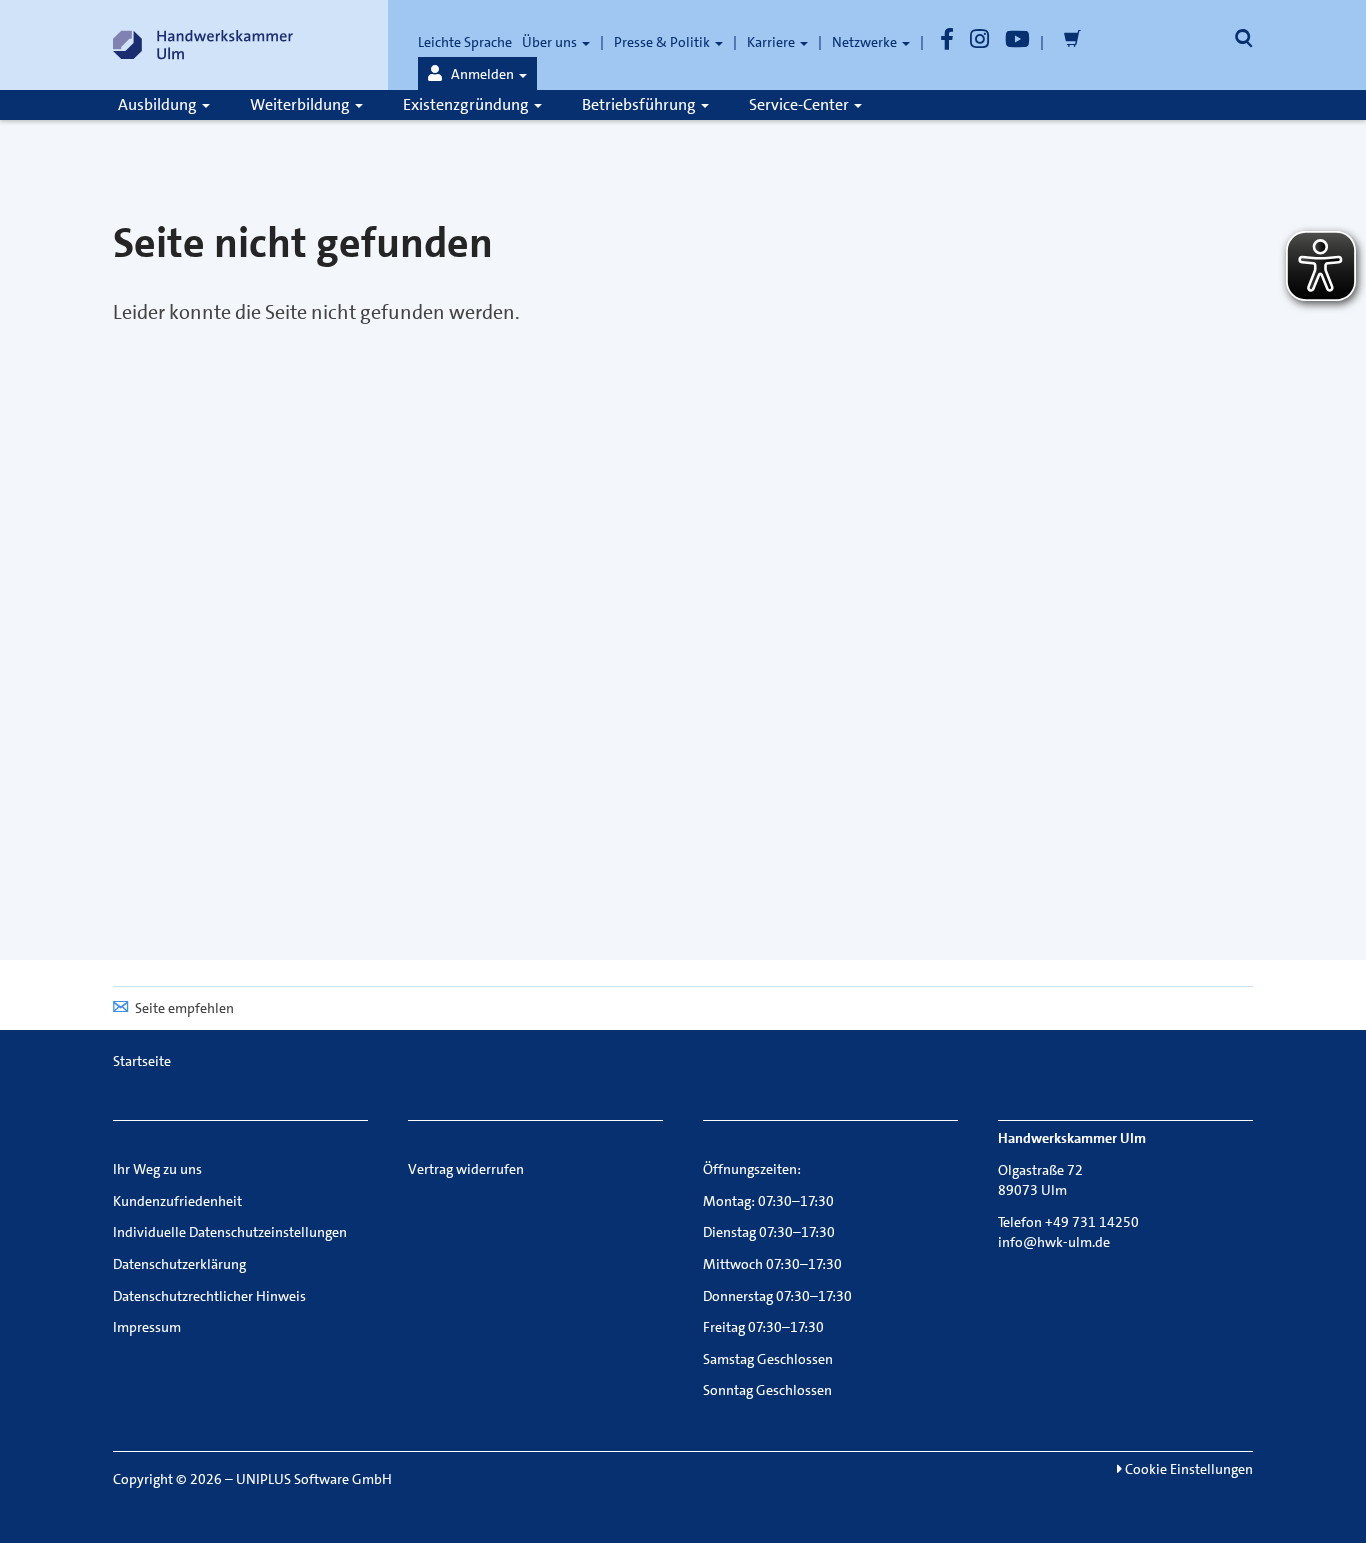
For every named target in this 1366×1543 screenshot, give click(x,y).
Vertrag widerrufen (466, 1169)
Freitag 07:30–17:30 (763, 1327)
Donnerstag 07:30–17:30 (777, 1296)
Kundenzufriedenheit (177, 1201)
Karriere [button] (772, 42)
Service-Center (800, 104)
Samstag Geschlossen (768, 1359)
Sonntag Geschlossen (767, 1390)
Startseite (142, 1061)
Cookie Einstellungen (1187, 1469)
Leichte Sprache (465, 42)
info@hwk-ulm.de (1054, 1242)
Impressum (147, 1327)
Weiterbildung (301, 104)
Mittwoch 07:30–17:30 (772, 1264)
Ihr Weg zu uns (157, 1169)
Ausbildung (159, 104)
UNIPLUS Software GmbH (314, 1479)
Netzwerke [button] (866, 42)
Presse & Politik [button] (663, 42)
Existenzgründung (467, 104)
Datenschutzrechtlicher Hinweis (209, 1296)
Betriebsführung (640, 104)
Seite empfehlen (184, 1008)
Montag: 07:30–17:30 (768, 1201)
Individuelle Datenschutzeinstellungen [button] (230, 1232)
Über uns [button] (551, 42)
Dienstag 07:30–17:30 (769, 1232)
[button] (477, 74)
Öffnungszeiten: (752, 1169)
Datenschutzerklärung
+-------+
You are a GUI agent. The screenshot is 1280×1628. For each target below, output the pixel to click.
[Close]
+-------+
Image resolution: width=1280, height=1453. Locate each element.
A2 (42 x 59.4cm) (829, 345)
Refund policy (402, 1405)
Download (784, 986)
+-------+
ABOUT THIS TASK: Look through the material above and print exactly the lines from the one containing "For every named" to the one containing "Impressum (147, 1327)", both included, and nothing more.

COMPLETED TASK:
For every named target in this 1366×1543 screenshot, give click(x,y).
Vertrag widerrufen (466, 1169)
Freitag 07:30–17:30 (763, 1327)
Donnerstag 07:30–17:30 (777, 1296)
Kundenzufriedenheit (177, 1201)
Karriere [button] (772, 42)
Service-Center (800, 104)
Samstag Geschlossen (768, 1359)
Sonntag Geschlossen (767, 1390)
Startseite (142, 1061)
Cookie Einstellungen (1187, 1469)
Leichte Sprache (465, 42)
info@hwk-ulm.de (1054, 1242)
Impressum (147, 1327)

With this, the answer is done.